Emerging-market assets rose for the first time since Donald Trump’s victory in the U.S. election as investors wagered a selloff spurred by speculation the new president will follow inflationary policies had gone too far.

A decline in U.S. Treasury yields helped sovereign bonds to rally in developing nations from India to South Africa. Mexico’s peso strengthened for a second day and the rand advanced for the first time in five days. The Russian ruble climbed amid a recovery in oil prices. Oman’s main stock index advanced the most in five weeks after Moody’s Investors Service upgraded the outlook for the nation’s banks. The Turkish market also got a boost from the shares of lenders.

Tuesday’s rebound arrested a 7 percent slide in developing-nation stocks, half of this year’s gains, and the worst four-day retreat since 2011 for currencies in the wake of concern Trump’s spending plans will drive U.S. inflation and more frequent interest-rate increases by the Federal Reserve. That speculation, based on his campaign pledges, receded to the background on Tuesday as the president-elect was yet to outline his policies.

“Investors are venturing into emerging markets gradually as there has been some calming down in U.S. Treasury yields,” said Simon Quijano-Evans, a strategist at Legal & General Group Plc in London. “As we move ahead, we have to assess Donald Trump’s policies. While the relative growth picture in emerging markets is getting nicer, that can change overnight if there’s a sudden change in global trade and net remittances.

The MSCI Emerging Markets Index rose 0.3 percent to 841.49. Financial and telecommunication-services companies led gains as seven of the benchmark’s 11 industry group’s advanced. The MSCI gauge of developing-nation currencies added 0.3 percent.

Top Movers

* The extra yield investors demand to own developing-nation debt over U.S. Treasuries fell after the biggest two-day spike in five years. The spread narrowed 16 basis points to 367 on Tuesday, according to JPMorgan Chase & Co. indexes.

* India’s 10-year sovereign bonds climbed for fifth time in six days, sending the yield down 19 points 6.53 percent. Investors bet liquidity in the financial system will improve a week after the withdrawal of high-value currency notes and slowing inflation will lend authorities more room to lower benchmark interest rates.

* South African local-currency notes due 2026 rose for the first time in five days as yields dropped 14 basis points to 9.07 percent.

* The rand and the ruble helped lead a recovery in currencies, each strengthening at least 1.8 percent against the U.S. dollar.

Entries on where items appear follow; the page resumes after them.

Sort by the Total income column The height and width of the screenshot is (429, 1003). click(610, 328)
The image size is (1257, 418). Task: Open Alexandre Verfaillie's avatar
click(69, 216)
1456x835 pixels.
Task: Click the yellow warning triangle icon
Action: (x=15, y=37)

* The Mexican peso rose 2.1 percent, building on yesterday’s 0.8 percent increase. Investors are now expecting Trump to dilute some of his radical policies made on the campaign trail, alleviating concern his administration would curtail bilateral trade.

* Russia’s RTS Index of dollar-denominated stocks gained 2.1 percent, its first rally in three days. The ruble added 2.2 percent to 64.62 per dollar. A selloff in the currency looked overdone, Sberbank CIB analysts said, projecting a gain to 65.

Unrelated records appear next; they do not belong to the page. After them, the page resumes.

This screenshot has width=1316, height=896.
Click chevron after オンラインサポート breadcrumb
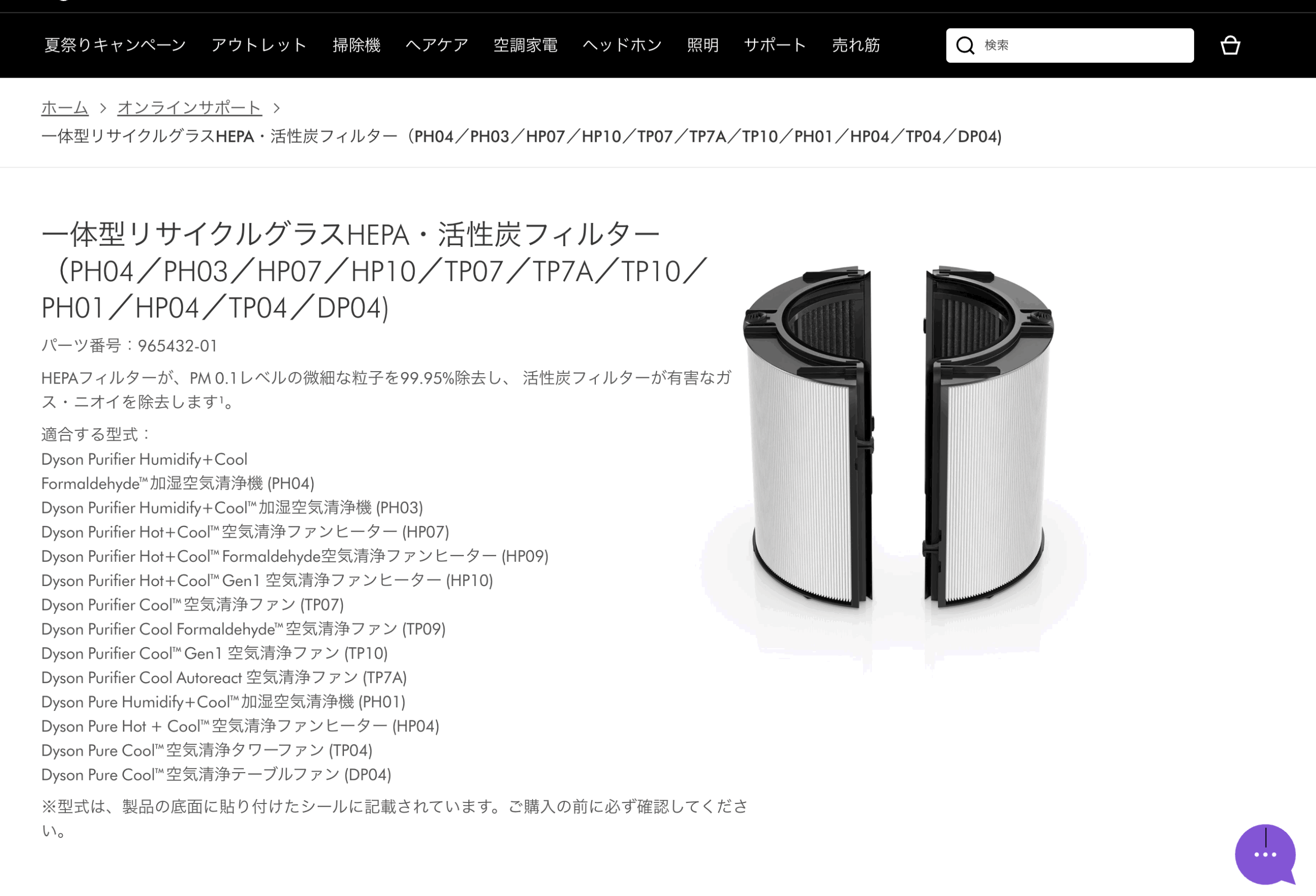click(277, 107)
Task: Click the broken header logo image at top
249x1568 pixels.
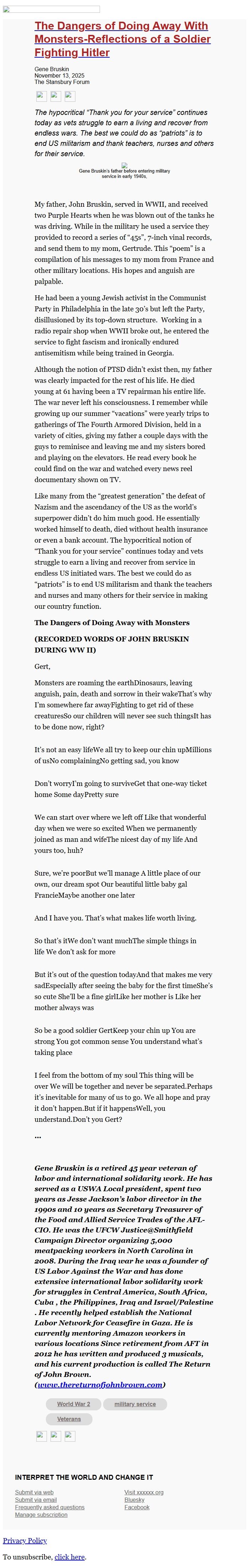Action: [51, 9]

* Oman’s MSM 30 Index climbed 1.2 percent. Moody’s upgraded its outlook of the nation’s banking system to stable from negative, saying lenders’ credit profiles will remain broadly stable because of increased public spending.

* A gauge of expected volatility in emerging-market stocks rose for three days through Monday, reaching the level since June when the U.K. voted to leave the European Union.

Asset managers began lowering their recommendations on emerging-market assets this week. NN Investment Partners is now “underweight” stocks, currencies, local-currency bonds and hard-currency notes, strategist Maarten-Jan Bakkum said in London. The shaken sentiment also reflected in U.S. exchange-traded funds which invest in developing nations. The funds lost a combined $991 million on Monday alone, according to data compiled by Bloomberg .

“At some point, the emotions have to subside and the fundamentals will take over,” said Phillip Hagedorn, who helps manage about $1.7 billion at ATR KimEng Asset Management in Manila. “We could see some stability coming in this week, but volatility these days tends to be heightened.”